▸ The exercise:
Reproduce this part of the listing without changes: start at the line containing "Click the zoom out magnifier icon" and end after the line containing "Looking at the screenshot, I should click(x=10, y=7).".

▸ The data:
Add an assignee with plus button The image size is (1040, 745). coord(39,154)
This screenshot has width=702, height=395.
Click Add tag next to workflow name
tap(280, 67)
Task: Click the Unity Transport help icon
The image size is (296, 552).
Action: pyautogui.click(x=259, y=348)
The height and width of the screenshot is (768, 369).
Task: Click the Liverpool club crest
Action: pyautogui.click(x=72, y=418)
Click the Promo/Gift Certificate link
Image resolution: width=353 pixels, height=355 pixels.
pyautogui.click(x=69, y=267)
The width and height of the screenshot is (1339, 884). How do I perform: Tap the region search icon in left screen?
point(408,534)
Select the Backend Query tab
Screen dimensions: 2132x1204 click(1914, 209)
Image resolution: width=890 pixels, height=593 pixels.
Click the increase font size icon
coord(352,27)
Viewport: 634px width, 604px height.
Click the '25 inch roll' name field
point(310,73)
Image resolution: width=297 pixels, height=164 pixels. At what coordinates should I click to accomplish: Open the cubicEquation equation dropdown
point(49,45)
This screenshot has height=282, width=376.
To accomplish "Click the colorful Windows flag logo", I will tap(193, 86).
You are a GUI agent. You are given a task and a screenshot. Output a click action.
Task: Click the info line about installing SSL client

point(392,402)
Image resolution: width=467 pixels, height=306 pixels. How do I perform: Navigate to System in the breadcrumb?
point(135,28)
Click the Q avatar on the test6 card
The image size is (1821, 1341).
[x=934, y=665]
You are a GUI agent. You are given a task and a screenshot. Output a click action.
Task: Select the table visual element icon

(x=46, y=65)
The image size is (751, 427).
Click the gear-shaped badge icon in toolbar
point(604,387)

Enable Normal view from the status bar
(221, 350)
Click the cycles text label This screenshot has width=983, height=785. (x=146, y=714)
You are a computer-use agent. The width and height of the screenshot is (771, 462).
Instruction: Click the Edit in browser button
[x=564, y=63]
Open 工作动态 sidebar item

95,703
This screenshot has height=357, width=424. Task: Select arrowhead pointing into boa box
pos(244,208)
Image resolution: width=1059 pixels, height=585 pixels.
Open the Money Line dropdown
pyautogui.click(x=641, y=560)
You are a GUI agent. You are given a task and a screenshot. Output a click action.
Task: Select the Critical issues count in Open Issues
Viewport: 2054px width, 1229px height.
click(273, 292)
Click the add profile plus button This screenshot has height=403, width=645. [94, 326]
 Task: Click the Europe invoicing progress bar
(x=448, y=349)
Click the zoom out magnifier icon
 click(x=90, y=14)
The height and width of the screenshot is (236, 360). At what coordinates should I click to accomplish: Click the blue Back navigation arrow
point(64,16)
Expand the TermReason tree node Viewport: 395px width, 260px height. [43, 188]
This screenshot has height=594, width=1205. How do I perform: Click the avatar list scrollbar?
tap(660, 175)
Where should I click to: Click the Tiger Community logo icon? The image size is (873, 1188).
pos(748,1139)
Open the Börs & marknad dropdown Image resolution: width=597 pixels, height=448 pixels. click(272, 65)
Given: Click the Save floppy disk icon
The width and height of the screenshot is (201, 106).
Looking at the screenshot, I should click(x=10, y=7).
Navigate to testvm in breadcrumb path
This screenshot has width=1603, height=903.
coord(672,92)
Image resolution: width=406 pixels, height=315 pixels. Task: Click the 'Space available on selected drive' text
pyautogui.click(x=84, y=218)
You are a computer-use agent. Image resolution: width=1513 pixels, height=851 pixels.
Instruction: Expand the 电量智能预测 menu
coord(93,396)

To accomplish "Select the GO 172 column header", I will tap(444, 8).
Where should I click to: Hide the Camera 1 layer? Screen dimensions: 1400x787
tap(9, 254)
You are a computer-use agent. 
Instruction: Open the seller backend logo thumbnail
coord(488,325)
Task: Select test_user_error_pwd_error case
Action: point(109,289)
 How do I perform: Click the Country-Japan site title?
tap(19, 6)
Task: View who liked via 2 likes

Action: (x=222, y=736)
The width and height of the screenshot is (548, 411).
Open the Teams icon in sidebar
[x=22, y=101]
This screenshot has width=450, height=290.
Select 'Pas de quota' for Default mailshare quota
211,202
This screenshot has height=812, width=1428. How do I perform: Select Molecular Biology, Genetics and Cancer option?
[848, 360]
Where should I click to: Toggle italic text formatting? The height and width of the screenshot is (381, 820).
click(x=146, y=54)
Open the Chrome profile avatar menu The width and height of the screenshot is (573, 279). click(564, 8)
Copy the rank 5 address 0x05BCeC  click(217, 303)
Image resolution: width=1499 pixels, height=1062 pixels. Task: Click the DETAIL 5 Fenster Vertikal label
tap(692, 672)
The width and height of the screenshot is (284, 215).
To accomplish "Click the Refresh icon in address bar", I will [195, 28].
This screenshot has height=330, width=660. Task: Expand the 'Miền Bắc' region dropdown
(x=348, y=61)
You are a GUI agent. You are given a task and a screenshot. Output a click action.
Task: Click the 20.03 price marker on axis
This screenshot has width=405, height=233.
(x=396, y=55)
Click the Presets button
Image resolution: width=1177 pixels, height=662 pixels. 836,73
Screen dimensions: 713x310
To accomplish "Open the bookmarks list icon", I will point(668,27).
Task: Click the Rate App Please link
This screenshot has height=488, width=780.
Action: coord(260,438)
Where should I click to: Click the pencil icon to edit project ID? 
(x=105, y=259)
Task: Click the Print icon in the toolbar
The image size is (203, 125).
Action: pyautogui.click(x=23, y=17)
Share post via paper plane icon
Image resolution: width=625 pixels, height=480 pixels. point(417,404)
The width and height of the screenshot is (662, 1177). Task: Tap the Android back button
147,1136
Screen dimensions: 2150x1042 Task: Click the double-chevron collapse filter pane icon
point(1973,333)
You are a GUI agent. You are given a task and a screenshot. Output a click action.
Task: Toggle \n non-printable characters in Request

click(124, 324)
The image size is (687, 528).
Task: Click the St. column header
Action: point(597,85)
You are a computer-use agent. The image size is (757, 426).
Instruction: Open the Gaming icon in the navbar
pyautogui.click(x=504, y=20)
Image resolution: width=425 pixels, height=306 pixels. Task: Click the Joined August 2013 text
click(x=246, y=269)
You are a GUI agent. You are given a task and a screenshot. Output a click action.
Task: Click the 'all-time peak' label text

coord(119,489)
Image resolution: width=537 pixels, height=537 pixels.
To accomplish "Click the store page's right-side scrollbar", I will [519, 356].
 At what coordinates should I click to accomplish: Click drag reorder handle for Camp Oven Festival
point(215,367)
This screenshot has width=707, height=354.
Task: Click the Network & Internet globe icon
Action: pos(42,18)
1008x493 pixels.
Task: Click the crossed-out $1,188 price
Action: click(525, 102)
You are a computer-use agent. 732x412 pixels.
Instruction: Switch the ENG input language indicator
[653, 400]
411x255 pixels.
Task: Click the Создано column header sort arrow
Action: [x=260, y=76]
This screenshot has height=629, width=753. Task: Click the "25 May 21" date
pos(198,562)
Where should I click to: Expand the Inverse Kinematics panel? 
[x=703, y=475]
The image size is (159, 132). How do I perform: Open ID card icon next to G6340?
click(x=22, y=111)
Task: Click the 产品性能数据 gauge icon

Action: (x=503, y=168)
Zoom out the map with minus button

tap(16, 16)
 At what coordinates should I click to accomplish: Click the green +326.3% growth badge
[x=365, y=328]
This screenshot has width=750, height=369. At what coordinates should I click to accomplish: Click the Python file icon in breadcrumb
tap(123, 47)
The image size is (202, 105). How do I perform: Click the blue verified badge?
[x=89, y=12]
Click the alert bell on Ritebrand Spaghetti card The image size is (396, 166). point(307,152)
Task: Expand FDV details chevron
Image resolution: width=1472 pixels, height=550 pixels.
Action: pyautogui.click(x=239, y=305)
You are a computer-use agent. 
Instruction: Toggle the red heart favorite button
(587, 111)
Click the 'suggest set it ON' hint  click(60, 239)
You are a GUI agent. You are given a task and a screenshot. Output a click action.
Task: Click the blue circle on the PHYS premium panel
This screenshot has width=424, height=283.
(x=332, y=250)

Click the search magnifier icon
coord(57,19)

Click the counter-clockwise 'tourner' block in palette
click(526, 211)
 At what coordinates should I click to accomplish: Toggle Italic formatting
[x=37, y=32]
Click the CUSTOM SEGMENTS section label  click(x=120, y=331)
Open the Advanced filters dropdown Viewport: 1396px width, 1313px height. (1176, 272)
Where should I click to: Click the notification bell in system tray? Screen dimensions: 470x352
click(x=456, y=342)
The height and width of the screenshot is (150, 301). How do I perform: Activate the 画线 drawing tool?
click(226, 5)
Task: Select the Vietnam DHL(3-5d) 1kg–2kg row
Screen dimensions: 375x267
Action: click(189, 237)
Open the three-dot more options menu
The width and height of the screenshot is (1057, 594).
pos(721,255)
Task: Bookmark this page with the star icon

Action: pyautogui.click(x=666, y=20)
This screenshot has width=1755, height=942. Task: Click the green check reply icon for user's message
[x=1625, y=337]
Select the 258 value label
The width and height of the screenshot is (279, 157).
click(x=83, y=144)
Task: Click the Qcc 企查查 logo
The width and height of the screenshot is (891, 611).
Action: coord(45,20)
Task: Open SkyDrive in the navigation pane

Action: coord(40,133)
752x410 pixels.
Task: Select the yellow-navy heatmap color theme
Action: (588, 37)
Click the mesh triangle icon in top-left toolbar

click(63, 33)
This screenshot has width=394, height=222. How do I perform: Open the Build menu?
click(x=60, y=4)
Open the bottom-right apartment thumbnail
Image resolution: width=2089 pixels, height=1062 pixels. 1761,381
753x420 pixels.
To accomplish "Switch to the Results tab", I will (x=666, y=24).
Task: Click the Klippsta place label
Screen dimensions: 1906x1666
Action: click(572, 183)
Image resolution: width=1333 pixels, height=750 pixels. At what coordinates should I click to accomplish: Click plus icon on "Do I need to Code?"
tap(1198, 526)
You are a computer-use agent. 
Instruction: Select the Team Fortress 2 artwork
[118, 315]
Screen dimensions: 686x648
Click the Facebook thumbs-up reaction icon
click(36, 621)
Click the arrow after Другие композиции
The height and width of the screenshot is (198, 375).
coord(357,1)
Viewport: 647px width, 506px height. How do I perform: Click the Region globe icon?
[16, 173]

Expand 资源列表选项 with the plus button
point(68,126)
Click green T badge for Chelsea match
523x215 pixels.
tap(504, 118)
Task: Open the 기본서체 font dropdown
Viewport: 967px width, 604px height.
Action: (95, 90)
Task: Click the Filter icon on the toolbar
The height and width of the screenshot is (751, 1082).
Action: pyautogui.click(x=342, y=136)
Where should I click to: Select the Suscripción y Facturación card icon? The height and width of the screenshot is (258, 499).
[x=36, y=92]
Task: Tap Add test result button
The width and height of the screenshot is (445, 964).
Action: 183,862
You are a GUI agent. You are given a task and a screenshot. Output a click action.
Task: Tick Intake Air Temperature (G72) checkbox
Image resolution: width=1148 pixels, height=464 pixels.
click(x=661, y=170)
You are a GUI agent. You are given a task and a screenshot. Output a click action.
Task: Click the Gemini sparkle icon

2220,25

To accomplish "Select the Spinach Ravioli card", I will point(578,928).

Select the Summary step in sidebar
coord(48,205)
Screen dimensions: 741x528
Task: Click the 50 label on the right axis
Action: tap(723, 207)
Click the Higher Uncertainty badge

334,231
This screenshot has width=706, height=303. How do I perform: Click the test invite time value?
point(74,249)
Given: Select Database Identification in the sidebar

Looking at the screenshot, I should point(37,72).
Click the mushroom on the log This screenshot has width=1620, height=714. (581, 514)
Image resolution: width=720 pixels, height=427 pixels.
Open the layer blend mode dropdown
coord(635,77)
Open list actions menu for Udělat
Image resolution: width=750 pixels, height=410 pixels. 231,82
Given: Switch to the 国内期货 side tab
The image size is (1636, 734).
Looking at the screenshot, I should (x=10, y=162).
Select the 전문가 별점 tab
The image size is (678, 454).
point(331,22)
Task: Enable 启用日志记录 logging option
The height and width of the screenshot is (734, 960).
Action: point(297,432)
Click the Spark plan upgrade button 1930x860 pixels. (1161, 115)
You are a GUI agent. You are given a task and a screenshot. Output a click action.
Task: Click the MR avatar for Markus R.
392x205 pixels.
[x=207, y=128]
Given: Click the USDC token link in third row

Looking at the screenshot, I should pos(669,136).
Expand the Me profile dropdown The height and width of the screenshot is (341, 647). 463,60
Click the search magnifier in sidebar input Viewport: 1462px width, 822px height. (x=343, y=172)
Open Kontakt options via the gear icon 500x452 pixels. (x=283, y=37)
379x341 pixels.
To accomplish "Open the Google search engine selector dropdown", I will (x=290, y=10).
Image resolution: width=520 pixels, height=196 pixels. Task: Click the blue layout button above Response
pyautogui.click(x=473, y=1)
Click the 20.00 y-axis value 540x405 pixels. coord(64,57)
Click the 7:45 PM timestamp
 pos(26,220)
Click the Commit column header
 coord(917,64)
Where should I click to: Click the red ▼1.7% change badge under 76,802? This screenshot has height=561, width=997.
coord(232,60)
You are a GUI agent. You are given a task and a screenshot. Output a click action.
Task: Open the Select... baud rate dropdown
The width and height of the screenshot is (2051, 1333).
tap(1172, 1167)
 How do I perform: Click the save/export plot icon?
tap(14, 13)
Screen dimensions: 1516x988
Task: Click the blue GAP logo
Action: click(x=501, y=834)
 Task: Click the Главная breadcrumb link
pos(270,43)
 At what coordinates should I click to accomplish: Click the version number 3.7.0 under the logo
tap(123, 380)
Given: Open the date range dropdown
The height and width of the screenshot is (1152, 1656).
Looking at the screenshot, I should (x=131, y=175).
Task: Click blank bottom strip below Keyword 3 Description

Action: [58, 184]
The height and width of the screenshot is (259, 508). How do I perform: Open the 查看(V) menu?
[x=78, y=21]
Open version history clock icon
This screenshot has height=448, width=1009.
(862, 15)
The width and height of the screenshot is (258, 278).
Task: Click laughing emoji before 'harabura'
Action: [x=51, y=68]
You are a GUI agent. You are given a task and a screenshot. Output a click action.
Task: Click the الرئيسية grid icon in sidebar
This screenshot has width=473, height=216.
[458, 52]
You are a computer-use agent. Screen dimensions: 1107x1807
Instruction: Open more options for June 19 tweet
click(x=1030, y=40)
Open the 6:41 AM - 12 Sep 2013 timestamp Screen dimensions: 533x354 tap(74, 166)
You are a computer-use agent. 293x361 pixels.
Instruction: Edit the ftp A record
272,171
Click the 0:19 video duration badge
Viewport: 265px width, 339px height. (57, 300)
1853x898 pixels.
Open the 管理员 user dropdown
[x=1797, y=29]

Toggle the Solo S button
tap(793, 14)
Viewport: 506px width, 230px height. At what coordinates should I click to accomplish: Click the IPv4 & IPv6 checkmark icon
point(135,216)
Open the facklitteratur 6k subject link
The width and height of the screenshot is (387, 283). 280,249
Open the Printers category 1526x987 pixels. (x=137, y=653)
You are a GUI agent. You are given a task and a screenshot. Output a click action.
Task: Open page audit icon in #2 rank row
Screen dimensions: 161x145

▸ Result:
Click the zoom out magnifier icon
 click(x=90, y=14)
The height and width of the screenshot is (236, 360). At what coordinates should I click to accomplish: Click the blue Back navigation arrow
point(64,16)
Expand the TermReason tree node Viewport: 395px width, 260px height. [43, 188]
This screenshot has height=594, width=1205. How do I perform: Click the avatar list scrollbar?
tap(660, 175)
Where should I click to: Click the Tiger Community logo icon? The image size is (873, 1188).
pos(748,1139)
Open the Börs & marknad dropdown Image resolution: width=597 pixels, height=448 pixels. click(272, 65)
Given: Click the Save floppy disk icon
The width and height of the screenshot is (201, 106).
Looking at the screenshot, I should click(x=10, y=7).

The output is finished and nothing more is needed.